Compass alignment is a typical initial alignment approach for inertial navigation systems (INSs). It is based on the principle of the compass effect and adopts classic control theory in the frequency domain to design a compass aligning circuit. Compass alignment has the advantages of few parameters, low computational complexity, and easy implementation [1]. At present, studies on compass alignment have mainly focused on parameter settings, error analysis, compass alignment of large azimuth misalignment angle, and rotation modulation compass alignment.

In terms of parameter setting, in [2], the self-alignment technique was investigated for the strapdown INS (SINS) under the swing state. The horizontal and azimuth alignment parameters were designed and optimized; they subsequently performed well under different sea conditions, different initial attitude errors, and omnidirectional conditions. Zhu et al. [3] introduced an intelligent optimization algorithm into compass alignment and optimized its parameters using a particle swarm optimization algorithm to improve the initial alignment performance of the strapdown INS. In [4], a mechanization scheme for gyrocompassing to an arbitrary attitude was proposed.
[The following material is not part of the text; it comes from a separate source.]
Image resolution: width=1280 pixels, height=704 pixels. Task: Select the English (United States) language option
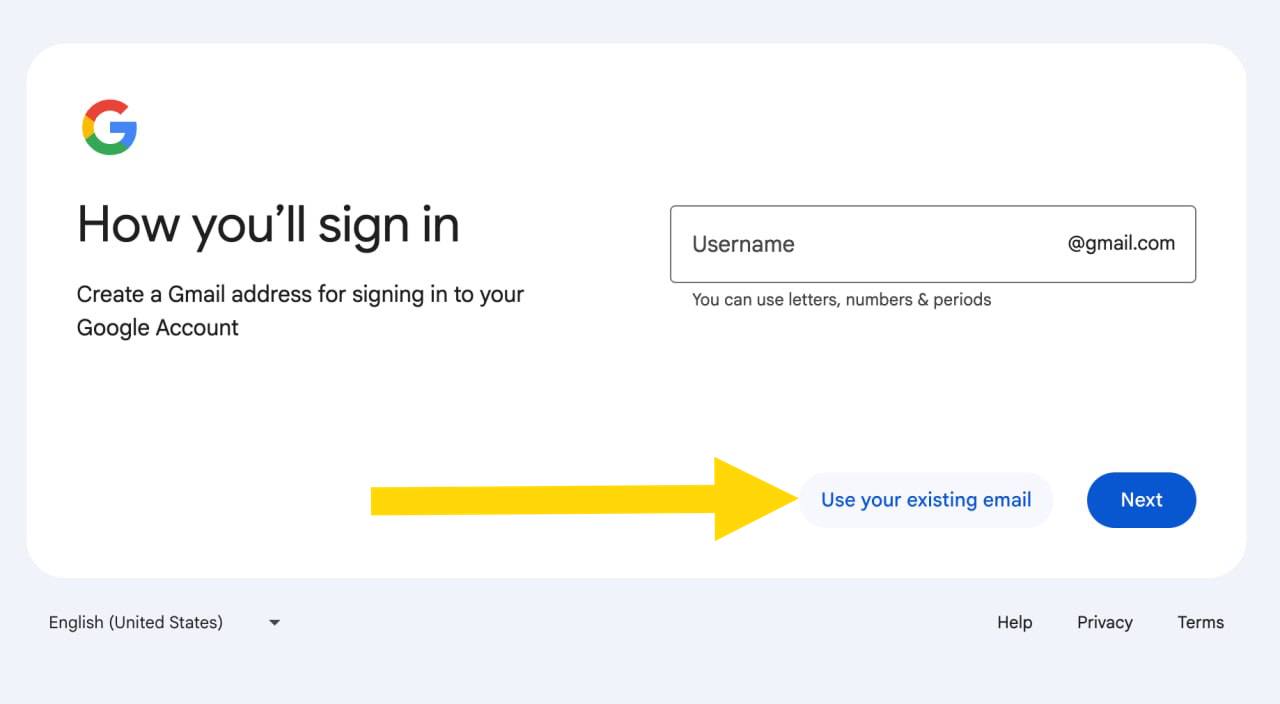tap(135, 622)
In terms of error analysis, Xu and Xao [5] studied the initial alignment of a compass loop under a sailing turntable and analyzed the alignment error based on the equivalence of the device error. Zhang et al. [6] analyzed the effect of random noise on compass azimuth alignment and proposed an innovative method in the time domain. Moreover, a method based on the inverse attitude calculation proposed that the periodic oscillation error of the gyro output can cause additional oscillation errors in compass azimuth alignment [7]. Furthermore, the azimuth error is amplified with increasing switching frequency. Ben et al. [8] described the effect of an outer lever arm on in-motion gyrocompass alignment, and a method for outer lever arm correction was provided to counteract the outer lever arm effect on the performance of the alignment. In [9], a complete error covariance analysis for strapdown inertial navigation system was presented, and, from this paper, it can be found that the cross-coupling terms in gyrocompass alignment errors can significantly influence the system error propagation.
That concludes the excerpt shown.